#### Instructions to follow:
Down to the last line, set down the listing below exactly, apart from its pictures.

#### Records provided:

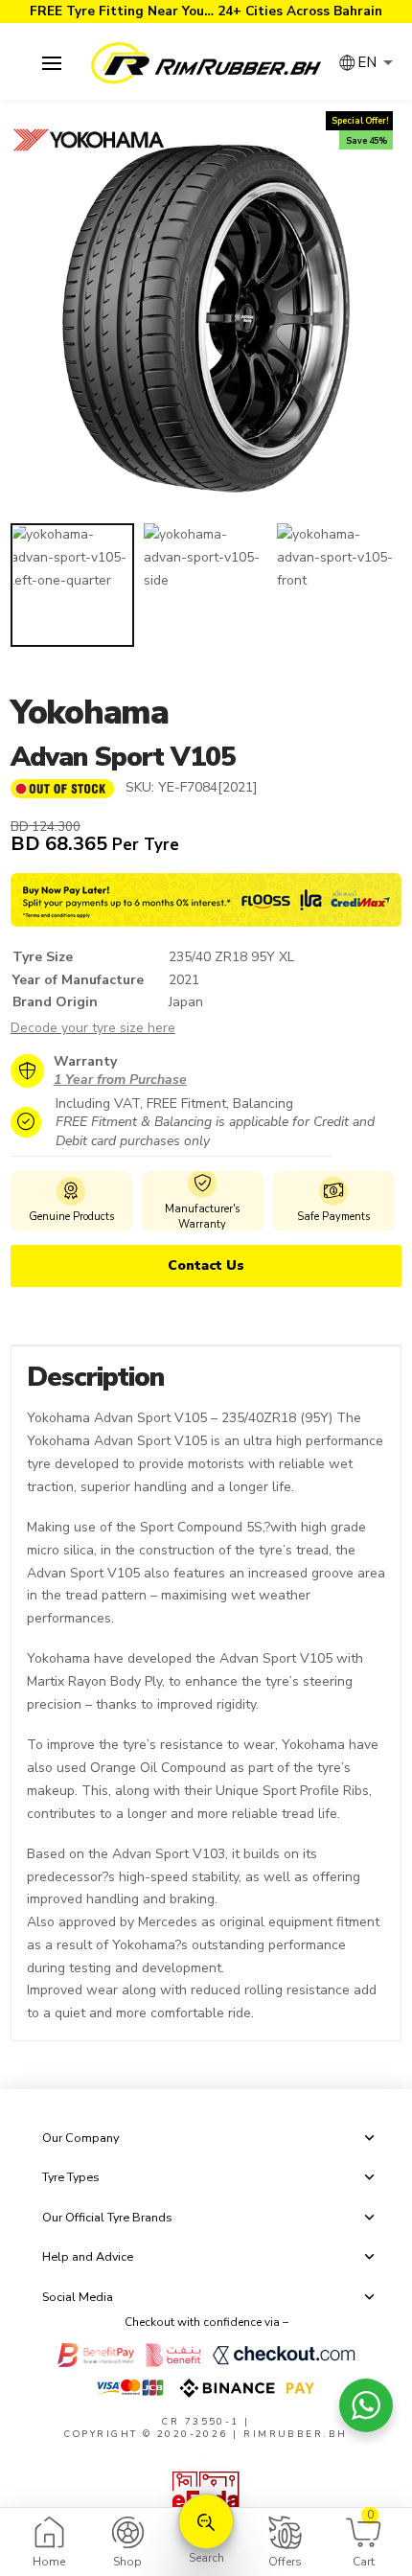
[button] (51, 63)
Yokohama (90, 712)
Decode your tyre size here (93, 1028)
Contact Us (206, 1265)
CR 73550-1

#### Solution to this exercise:
[button] (51, 63)
Yokohama (90, 712)
Decode your tyre size here (93, 1028)
Contact Us (206, 1265)
CR 73550-1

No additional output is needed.